Es ist in seltenen Fällen möglich, dass sich die Sachlage derart ändert, dass der Verwaltungsakt rechtswidrig wird, obwohl er vorher rechtmäßig war. Auch hier ist ein Widerruf ausgeschlossen, da der Verwaltungsakt bei Erlass rechtmäßig war. [Ipsen, § 11 Rn. 738]

Ermessen

Ob die Behörde den rechtswidrigen Verwaltungsakt zurücknimmt, liegt in ihrem Ermessen. Sprechen sachliche Gründe gegen eine Rücknahme, kann die Behörde diese auch unterlassen. [Schmidt, Rn. 688 ff.]

Dieses Ermessen der Behörde kann allerdings durch höherrangiges oder spezielleres Recht ausgeschlossen sein. [Ipsen, § 11 Rn. 741]
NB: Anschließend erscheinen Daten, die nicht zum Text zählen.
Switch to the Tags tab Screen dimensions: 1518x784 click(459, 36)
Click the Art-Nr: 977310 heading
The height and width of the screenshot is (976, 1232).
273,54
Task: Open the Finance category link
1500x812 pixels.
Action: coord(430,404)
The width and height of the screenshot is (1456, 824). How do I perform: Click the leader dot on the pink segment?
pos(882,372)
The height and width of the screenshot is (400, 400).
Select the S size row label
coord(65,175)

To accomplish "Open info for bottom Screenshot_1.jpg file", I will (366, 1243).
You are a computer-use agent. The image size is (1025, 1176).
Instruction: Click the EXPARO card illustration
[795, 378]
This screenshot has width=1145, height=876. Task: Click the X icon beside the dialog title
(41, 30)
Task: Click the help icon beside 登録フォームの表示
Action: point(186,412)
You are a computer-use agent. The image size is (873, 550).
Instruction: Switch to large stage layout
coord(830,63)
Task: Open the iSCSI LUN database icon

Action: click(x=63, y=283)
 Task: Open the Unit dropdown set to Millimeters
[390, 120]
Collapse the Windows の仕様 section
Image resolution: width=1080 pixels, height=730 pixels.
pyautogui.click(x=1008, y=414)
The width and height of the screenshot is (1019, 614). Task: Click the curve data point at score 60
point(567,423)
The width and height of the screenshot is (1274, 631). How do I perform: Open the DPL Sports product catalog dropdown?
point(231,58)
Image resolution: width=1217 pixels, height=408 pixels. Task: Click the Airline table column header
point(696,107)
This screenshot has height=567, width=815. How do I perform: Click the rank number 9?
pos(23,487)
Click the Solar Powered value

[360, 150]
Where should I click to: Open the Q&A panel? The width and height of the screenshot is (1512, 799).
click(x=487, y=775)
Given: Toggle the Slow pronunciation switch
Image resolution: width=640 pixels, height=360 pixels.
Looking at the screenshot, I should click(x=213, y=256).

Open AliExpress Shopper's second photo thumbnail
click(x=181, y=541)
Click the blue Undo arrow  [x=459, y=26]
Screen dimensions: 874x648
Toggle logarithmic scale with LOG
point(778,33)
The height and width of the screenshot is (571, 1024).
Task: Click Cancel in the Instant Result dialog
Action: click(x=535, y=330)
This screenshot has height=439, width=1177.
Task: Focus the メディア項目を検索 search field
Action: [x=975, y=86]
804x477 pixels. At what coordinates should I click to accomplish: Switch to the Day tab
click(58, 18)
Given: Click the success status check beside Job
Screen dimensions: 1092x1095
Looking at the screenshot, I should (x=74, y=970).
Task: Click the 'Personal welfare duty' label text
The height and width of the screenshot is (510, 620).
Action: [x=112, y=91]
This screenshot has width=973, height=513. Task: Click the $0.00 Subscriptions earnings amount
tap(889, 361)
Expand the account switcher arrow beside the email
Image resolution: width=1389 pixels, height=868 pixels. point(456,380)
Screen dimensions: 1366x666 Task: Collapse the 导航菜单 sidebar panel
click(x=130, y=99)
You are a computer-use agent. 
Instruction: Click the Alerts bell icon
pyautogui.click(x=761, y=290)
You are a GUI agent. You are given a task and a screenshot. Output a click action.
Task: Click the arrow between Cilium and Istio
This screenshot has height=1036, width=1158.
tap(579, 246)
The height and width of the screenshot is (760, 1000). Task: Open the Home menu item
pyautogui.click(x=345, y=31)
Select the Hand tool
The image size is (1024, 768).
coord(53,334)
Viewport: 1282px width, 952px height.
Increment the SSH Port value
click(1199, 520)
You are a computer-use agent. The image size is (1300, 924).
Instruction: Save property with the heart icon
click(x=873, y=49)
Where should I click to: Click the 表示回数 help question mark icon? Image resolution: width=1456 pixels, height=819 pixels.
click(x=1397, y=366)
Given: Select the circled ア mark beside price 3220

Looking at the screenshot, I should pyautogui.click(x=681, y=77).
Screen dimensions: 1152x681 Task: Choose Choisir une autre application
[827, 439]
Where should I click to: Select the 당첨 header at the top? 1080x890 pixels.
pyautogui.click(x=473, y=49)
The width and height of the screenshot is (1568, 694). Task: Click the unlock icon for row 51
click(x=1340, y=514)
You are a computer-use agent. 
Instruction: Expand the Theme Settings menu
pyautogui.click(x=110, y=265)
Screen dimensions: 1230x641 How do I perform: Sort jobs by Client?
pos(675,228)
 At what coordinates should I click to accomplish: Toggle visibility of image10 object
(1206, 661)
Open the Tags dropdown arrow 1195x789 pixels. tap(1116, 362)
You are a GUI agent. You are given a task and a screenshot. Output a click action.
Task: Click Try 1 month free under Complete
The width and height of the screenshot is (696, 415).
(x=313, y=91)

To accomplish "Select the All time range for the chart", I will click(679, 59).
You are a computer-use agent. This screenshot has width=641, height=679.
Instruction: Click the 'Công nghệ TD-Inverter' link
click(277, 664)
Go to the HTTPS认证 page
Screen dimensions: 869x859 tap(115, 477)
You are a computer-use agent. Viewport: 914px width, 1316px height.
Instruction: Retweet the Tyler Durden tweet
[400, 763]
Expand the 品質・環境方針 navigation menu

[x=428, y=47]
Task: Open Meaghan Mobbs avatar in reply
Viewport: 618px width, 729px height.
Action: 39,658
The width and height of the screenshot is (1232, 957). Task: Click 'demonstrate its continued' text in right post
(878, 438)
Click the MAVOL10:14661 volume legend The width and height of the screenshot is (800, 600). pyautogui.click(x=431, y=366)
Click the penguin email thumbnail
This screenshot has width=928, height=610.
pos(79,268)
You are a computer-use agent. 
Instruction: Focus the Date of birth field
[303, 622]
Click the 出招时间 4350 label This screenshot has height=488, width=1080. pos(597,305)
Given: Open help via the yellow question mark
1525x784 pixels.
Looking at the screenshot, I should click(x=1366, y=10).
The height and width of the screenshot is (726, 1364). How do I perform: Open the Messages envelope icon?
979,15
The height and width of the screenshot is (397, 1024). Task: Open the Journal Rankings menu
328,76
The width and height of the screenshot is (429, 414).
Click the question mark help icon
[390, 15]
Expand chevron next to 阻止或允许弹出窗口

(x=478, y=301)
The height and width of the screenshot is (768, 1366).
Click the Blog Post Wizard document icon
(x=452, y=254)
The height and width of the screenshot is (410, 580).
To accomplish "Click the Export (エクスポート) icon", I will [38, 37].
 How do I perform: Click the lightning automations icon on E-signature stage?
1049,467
Nicht nur ein Ausschluss des Ermessens ist denkbar, sondern auch eine Ermessensreduktion. Eine solche liegt etwa bei einer Beihilfe vor, welche gegen Art. 107 Abs. 1, 108 Abs. Abs. 3 AEUV verstößt. [Schmidt, Rn. 691-719]

Ist die Behörde in ihrem Ermessen frei, was grundsätzlich der Fall ist, kann sie den Verwaltungsakt auch nur teilweise oder mit Wirkung für einen bestimmten Zeitraum zurücknehmen, wie sich aus § 48 Abs. 1 S. 1 VwVfG ergibt.

Frist

Aus § 48 Abs. 4 VwVfG ergibt sich, dass die Behörde einen rechtswidrigen Verwaltungsakt nur innerhalb eines Jahres nach Kenntnisnahme der Rechtswidrigkeit  begründenden Umstände zurücknehmen kann. Dies gilt nicht im Falle des von § 48 Abs. 2 S. 3 Nr. 1 VwVfG.

Quellen

Ipsen, Jörn: Allgemeines Verwaltungsrecht, 8. Auflage 2012.

Schmidt, Rolf: Allgemeines Verwaltungsrecht, 18. Auflage 2015.